- **What to do**
Write out the line with "Where should I" and every later line through the end of the data below, exactly as given, with no pictures in the copy.

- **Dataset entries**
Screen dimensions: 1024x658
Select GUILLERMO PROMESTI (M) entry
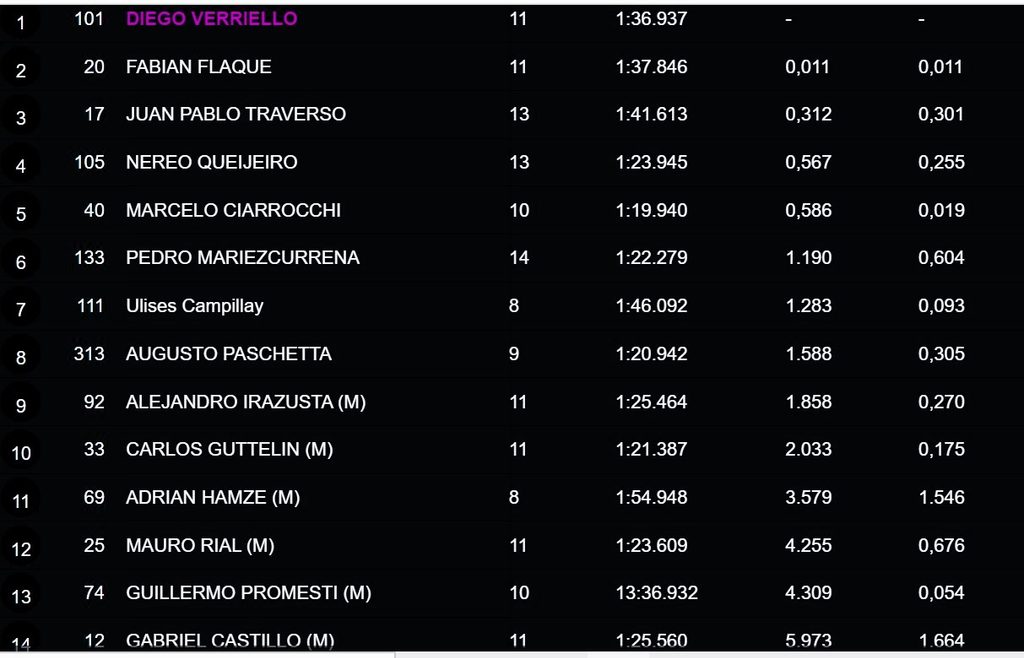[248, 593]
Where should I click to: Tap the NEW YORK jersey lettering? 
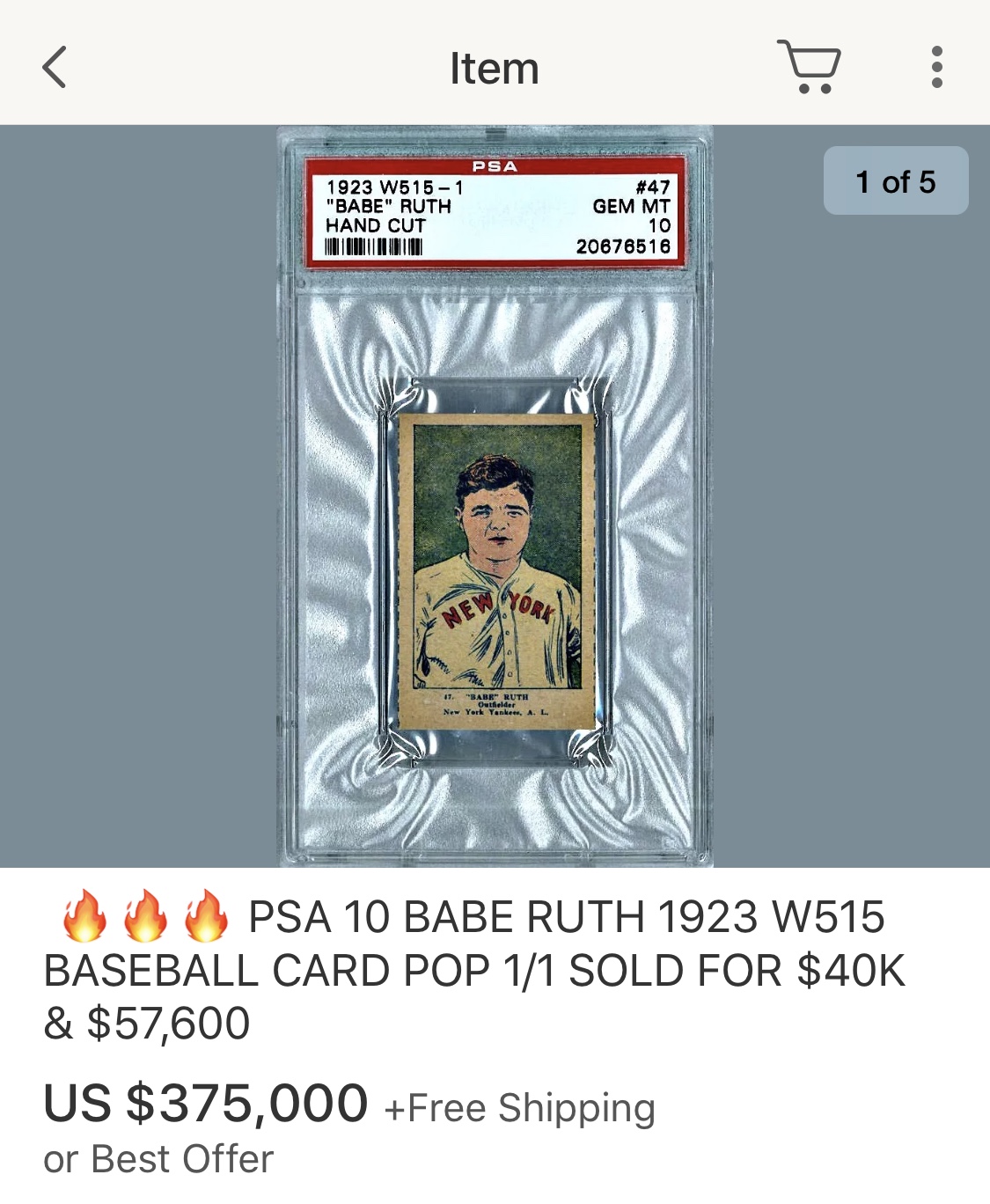pyautogui.click(x=498, y=607)
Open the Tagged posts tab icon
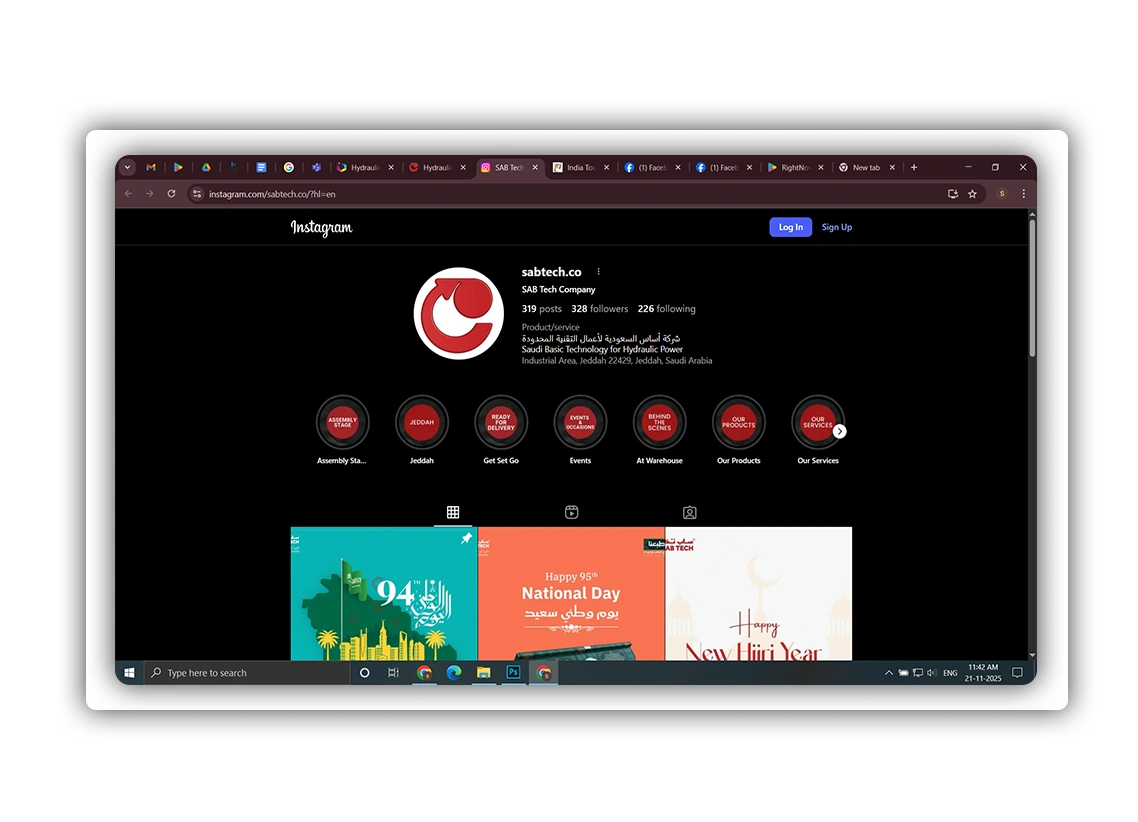The image size is (1138, 822). [x=689, y=512]
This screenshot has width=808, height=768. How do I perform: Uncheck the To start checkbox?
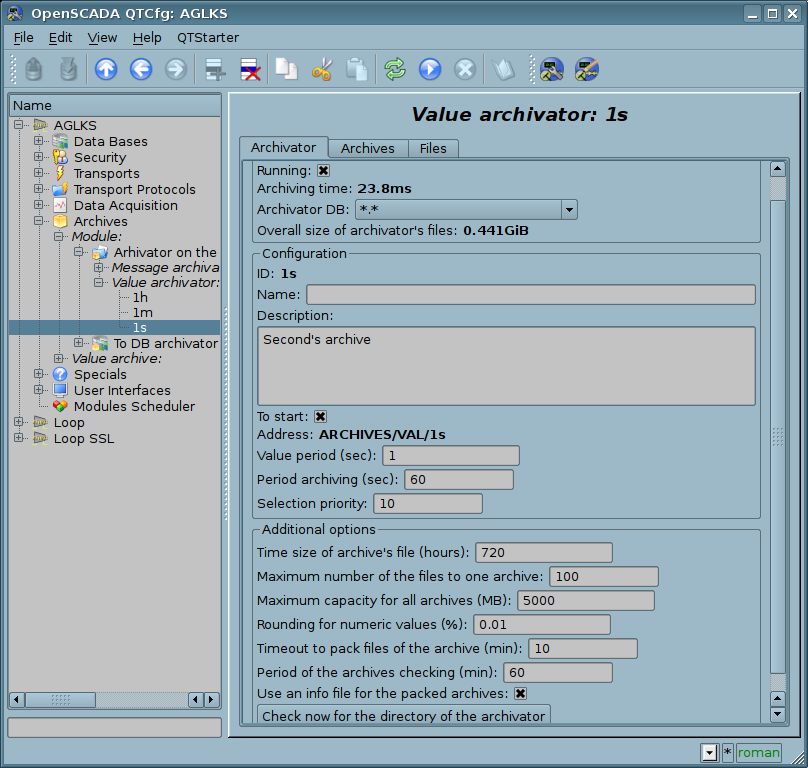coord(320,417)
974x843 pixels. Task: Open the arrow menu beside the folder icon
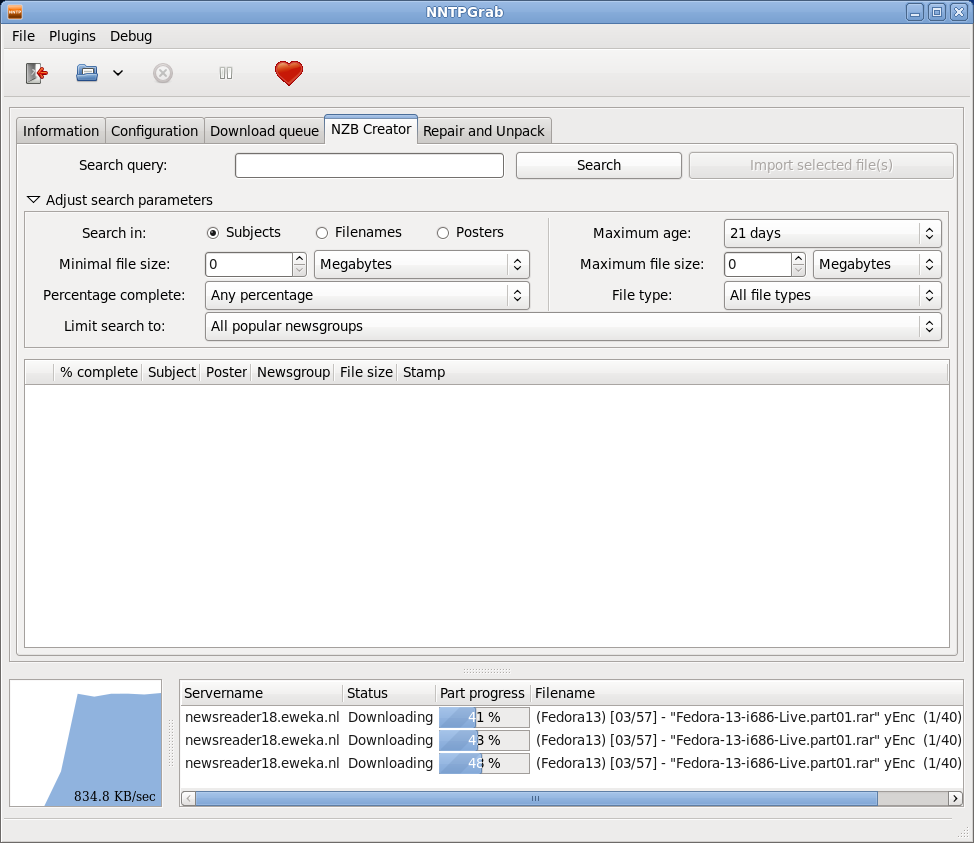pyautogui.click(x=118, y=73)
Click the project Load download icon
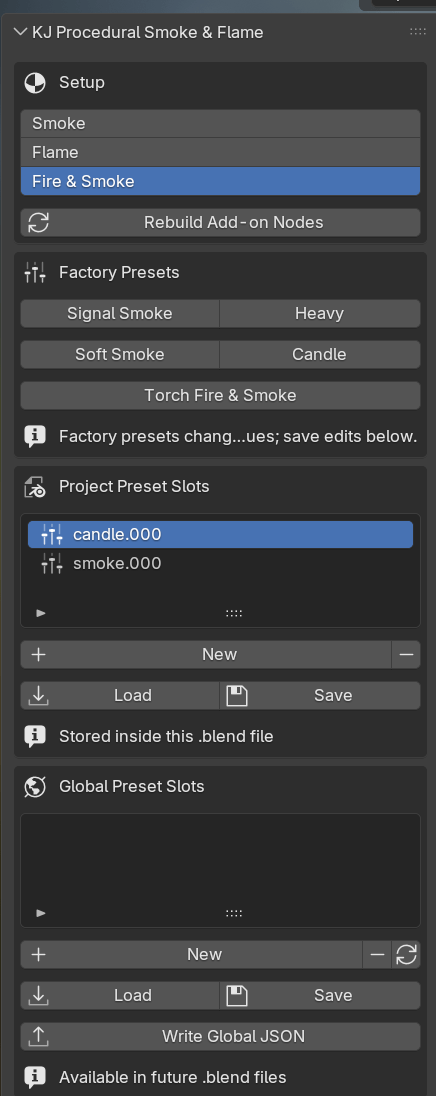 click(x=38, y=695)
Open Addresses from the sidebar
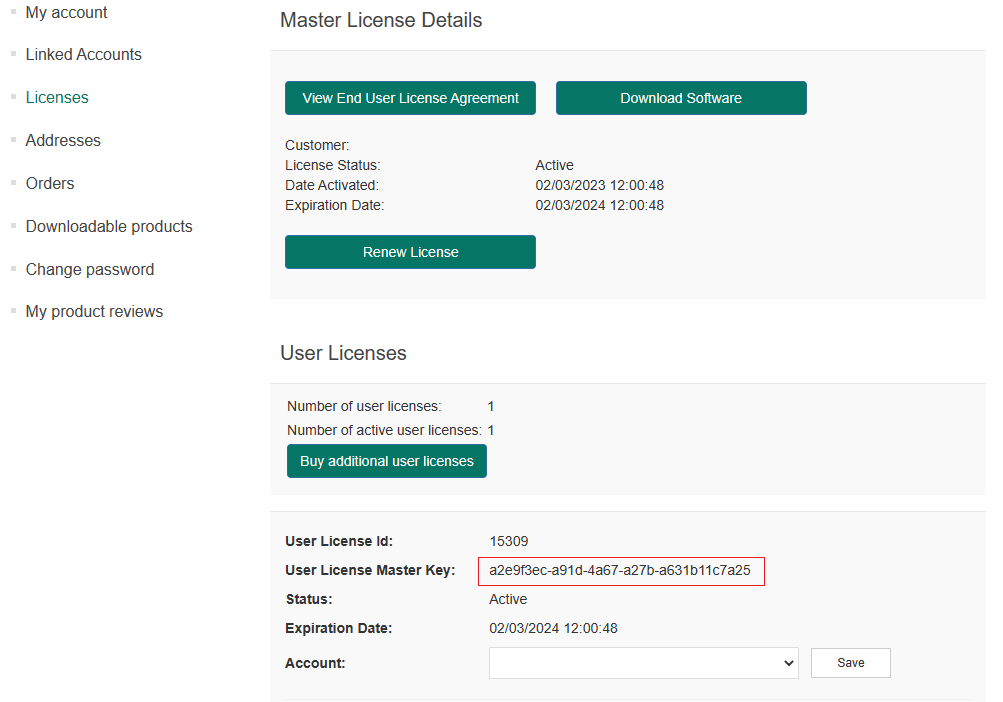The width and height of the screenshot is (1003, 702). [x=63, y=141]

- **Answer**
Where should I click to: Tap the NEW YORK jersey lettering? 
pyautogui.click(x=498, y=607)
Open the Tagged posts tab icon
The image size is (1138, 822). [x=689, y=512]
This screenshot has width=808, height=768. How do I perform: Uncheck the To start checkbox?
coord(320,417)
974x843 pixels. Task: Open the arrow menu beside the folder icon
pyautogui.click(x=118, y=73)
Click the project Load download icon
 click(x=38, y=695)
Open Addresses from the sidebar
The width and height of the screenshot is (1003, 702). [x=63, y=141]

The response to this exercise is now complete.